#### About this exercise:
The listing below is to be copied in full, line by line.

#### Working data:
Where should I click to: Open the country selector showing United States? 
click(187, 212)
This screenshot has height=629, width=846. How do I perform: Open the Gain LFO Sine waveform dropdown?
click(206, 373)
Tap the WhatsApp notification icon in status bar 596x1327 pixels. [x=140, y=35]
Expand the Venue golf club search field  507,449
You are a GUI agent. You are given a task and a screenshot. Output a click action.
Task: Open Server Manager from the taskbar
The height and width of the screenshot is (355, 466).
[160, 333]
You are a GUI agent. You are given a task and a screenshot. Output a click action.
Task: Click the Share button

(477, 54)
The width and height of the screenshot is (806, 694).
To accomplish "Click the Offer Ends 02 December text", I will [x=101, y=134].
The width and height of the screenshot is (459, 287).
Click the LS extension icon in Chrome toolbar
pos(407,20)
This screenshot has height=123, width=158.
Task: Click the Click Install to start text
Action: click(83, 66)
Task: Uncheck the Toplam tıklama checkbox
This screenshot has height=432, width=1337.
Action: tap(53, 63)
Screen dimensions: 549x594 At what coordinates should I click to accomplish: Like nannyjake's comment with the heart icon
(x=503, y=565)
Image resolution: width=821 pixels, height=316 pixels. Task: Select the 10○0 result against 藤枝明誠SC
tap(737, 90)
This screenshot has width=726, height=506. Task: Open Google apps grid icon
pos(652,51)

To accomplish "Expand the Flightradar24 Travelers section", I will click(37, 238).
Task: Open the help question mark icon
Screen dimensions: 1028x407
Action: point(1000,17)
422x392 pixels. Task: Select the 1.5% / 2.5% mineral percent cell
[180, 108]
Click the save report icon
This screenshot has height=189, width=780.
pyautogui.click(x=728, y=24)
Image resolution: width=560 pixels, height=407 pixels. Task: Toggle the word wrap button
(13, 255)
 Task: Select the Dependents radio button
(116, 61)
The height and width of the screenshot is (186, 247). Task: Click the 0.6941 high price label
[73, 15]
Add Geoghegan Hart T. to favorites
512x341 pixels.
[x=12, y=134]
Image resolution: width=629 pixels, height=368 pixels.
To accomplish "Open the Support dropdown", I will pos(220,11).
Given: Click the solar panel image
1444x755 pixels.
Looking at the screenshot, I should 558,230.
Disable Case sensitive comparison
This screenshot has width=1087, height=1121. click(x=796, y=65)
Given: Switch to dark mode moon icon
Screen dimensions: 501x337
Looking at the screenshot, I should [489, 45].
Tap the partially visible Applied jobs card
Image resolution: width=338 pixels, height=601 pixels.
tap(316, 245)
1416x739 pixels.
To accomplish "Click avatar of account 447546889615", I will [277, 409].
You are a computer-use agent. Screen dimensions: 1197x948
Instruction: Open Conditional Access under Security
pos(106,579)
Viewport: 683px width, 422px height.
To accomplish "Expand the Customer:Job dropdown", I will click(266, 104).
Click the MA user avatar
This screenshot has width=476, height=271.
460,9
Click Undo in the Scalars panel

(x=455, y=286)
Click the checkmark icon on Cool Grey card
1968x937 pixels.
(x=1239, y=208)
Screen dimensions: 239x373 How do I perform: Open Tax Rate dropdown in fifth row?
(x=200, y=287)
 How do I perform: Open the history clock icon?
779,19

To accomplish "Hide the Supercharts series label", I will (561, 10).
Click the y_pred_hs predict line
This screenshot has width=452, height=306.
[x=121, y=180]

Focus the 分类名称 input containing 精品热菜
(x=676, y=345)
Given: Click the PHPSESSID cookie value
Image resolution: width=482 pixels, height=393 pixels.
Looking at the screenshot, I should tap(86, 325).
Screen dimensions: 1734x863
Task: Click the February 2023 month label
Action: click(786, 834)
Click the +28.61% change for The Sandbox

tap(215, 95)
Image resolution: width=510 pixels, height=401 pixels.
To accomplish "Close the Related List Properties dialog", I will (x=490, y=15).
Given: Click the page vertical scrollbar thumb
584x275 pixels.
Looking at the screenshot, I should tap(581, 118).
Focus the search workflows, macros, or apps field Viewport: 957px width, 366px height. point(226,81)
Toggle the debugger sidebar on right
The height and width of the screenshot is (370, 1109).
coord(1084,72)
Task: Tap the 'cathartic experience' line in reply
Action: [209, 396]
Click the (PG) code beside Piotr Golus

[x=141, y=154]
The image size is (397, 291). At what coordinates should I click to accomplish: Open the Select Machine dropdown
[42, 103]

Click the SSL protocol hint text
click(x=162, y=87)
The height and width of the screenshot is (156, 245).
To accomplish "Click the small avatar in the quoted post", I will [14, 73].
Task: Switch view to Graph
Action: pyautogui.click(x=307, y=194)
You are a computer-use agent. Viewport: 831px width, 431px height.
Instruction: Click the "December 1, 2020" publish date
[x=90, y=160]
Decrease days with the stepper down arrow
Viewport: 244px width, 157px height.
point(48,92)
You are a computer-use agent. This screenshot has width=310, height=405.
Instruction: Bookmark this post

#### Solution for this task:
Where should I click to: Open the country selector showing United States? 
click(187, 212)
This screenshot has height=629, width=846. How do I perform: Open the Gain LFO Sine waveform dropdown?
click(206, 373)
Tap the WhatsApp notification icon in status bar 596x1327 pixels. [x=140, y=35]
Expand the Venue golf club search field  507,449
You are a GUI agent. You are given a task and a screenshot. Output a click action.
Task: Open Server Manager from the taskbar
The height and width of the screenshot is (355, 466).
[160, 333]
You are a GUI agent. You are given a task and a screenshot. Output a click action.
Task: Click the Share button

(477, 54)
The width and height of the screenshot is (806, 694).
To accomplish "Click the Offer Ends 02 December text", I will [x=101, y=134].
The width and height of the screenshot is (459, 287).
Click the LS extension icon in Chrome toolbar
pos(407,20)
This screenshot has height=123, width=158.
Task: Click the Click Install to start text
Action: click(83, 66)
Task: Uncheck the Toplam tıklama checkbox
This screenshot has height=432, width=1337.
Action: tap(53, 63)
Screen dimensions: 549x594 At what coordinates should I click to accomplish: Like nannyjake's comment with the heart icon
(x=503, y=565)
Image resolution: width=821 pixels, height=316 pixels. Task: Select the 10○0 result against 藤枝明誠SC
tap(737, 90)
This screenshot has width=726, height=506. Task: Open Google apps grid icon
pos(652,51)

To accomplish "Expand the Flightradar24 Travelers section", I will click(37, 238).
Task: Open the help question mark icon
Screen dimensions: 1028x407
Action: point(1000,17)
422x392 pixels. Task: Select the 1.5% / 2.5% mineral percent cell
[180, 108]
Click the save report icon
This screenshot has height=189, width=780.
pyautogui.click(x=728, y=24)
Image resolution: width=560 pixels, height=407 pixels. Task: Toggle the word wrap button
(13, 255)
 Task: Select the Dependents radio button
(116, 61)
The height and width of the screenshot is (186, 247). Task: Click the 0.6941 high price label
[73, 15]
Add Geoghegan Hart T. to favorites
512x341 pixels.
[x=12, y=134]
Image resolution: width=629 pixels, height=368 pixels.
To accomplish "Open the Support dropdown", I will pos(220,11).
Given: Click the solar panel image
1444x755 pixels.
Looking at the screenshot, I should 558,230.
Disable Case sensitive comparison
This screenshot has width=1087, height=1121. click(x=796, y=65)
Given: Switch to dark mode moon icon
Screen dimensions: 501x337
Looking at the screenshot, I should [489, 45].
Tap the partially visible Applied jobs card
Image resolution: width=338 pixels, height=601 pixels.
tap(316, 245)
1416x739 pixels.
To accomplish "Click avatar of account 447546889615", I will [277, 409].
You are a computer-use agent. Screen dimensions: 1197x948
Instruction: Open Conditional Access under Security
pos(106,579)
Viewport: 683px width, 422px height.
To accomplish "Expand the Customer:Job dropdown", I will click(266, 104).
Click the MA user avatar
This screenshot has width=476, height=271.
460,9
Click Undo in the Scalars panel

(x=455, y=286)
Click the checkmark icon on Cool Grey card
1968x937 pixels.
(x=1239, y=208)
Screen dimensions: 239x373 How do I perform: Open Tax Rate dropdown in fifth row?
(x=200, y=287)
 How do I perform: Open the history clock icon?
779,19

To accomplish "Hide the Supercharts series label", I will (561, 10).
Click the y_pred_hs predict line
This screenshot has width=452, height=306.
[x=121, y=180]

Focus the 分类名称 input containing 精品热菜
(x=676, y=345)
Given: Click the PHPSESSID cookie value
Image resolution: width=482 pixels, height=393 pixels.
Looking at the screenshot, I should tap(86, 325).
Screen dimensions: 1734x863
Task: Click the February 2023 month label
Action: click(786, 834)
Click the +28.61% change for The Sandbox

tap(215, 95)
Image resolution: width=510 pixels, height=401 pixels.
To accomplish "Close the Related List Properties dialog", I will (x=490, y=15).
Given: Click the page vertical scrollbar thumb
584x275 pixels.
Looking at the screenshot, I should tap(581, 118).
Focus the search workflows, macros, or apps field Viewport: 957px width, 366px height. point(226,81)
Toggle the debugger sidebar on right
The height and width of the screenshot is (370, 1109).
coord(1084,72)
Task: Tap the 'cathartic experience' line in reply
Action: [209, 396]
Click the (PG) code beside Piotr Golus

[x=141, y=154]
The image size is (397, 291). At what coordinates should I click to accomplish: Open the Select Machine dropdown
[42, 103]

Click the SSL protocol hint text
click(x=162, y=87)
The height and width of the screenshot is (156, 245).
To accomplish "Click the small avatar in the quoted post", I will [14, 73].
Task: Switch view to Graph
Action: pyautogui.click(x=307, y=194)
You are a computer-use agent. Viewport: 831px width, 431px height.
Instruction: Click the "December 1, 2020" publish date
[x=90, y=160]
Decrease days with the stepper down arrow
Viewport: 244px width, 157px height.
point(48,92)
You are a computer-use agent. This screenshot has width=310, height=405.
Instruction: Bookmark this post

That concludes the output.